On the upside, the skipper said the scheduling ensures that players are in the zone.
"The last series we played against Australia was ODIs so we spent more time on the field, but we played a few T20s before that. Having played a lot more cricket than just T20s in the last three games, we will find it easier to come here and play even though with less time (to prepare).
"We are looking forward to that and starting with the series because this is the year of the world cup and every T20 is important," Kohli said.
Kohli said touring New Zealand is much less overwhelming than other countries as cricketers don't seem to have a larger-than-life image.
"Any New Zealand tour is much more relaxed. Every tour is a representation of how people look at the game in that region and in New Zealand the game is looked at as a job for the guys that play the game.
"It is not larger than life or most important thing in life. It is part of the Kiwi culture and it is just a sport. They get on with it but they also play really hard and want to win the game. They are dejected or depressed if they don't win, so I think it is a wonderful balance and something that every team that comes to New Zealand loves this tour" he explained.
"...Kiwis are the most relaxed and chilled out and professional about what they do," he added.
Leadership can't always be determined by results: Kohli backs Williamson
Questions will certainly crop up when a team will struggle but the leadership can't always be judged by results says Kohli, putting up a stout defense of his under fire New Zealand counterpart Williamson.
Williamson' leadership skills came under the scanner following New Zealand's crushing defeat in the Boxing Day Test against Australia as former skipper Brendon McCullum questioned some of his tactics.
New Zealand were drubbed 0-3 in that series.
McCullum said Williamson has gradually lost his love of the role and he can quit captaincy in at least the T20 format.
Williamson himself said he was willing to make space for a new leader if the New Zealand Cricket (NZC) suggests the same.
"For me it's always been about what's best for the team.

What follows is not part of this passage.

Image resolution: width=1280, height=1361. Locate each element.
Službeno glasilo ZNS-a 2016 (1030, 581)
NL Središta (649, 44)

If those discussions are to eventuate and collectively there's a thought that it (finding new captain) would be best for the team, then my stance is whatever is right and fits the group. I'm always open to whatever is going to move the team in those directions," Williamson said.
However, Kohli who leads India in all three formats, said people are sometimes too quick to blame captains for a team's failure.
"These kinds of things do come up every now and then, whenever you have a setback. I think its a part of having that responsibility of captaining in all three formats.
One thing that I have done is I just focus on what I can do for the team and the vision that needs to be there to take the team forward," said Kohli on the eve of the T20 series-opener.
"I don't think leadership can always be determined by the results. It's also about how you can get the team together and get the guys functioning under you as well, which I think Kane has done wonderfully well.
"He has the respect of his team-mates and he has the trust of his team-mates, is what I can see, and he's also a very, very smart cricketer. If a team outplays you, you have to accept it as a collective failure, and not a lack of leadership or captaincy, is what I think."
Kohli said Willamson should not be forced into a decision and he should have the freedom to make a choice.
"People get onto that side of things too early and sometimes I think it is better to let the individual decide himself. If you have given him the responsibility, I am sure he will decide whether he is good enough for the job any more or not as well," he said.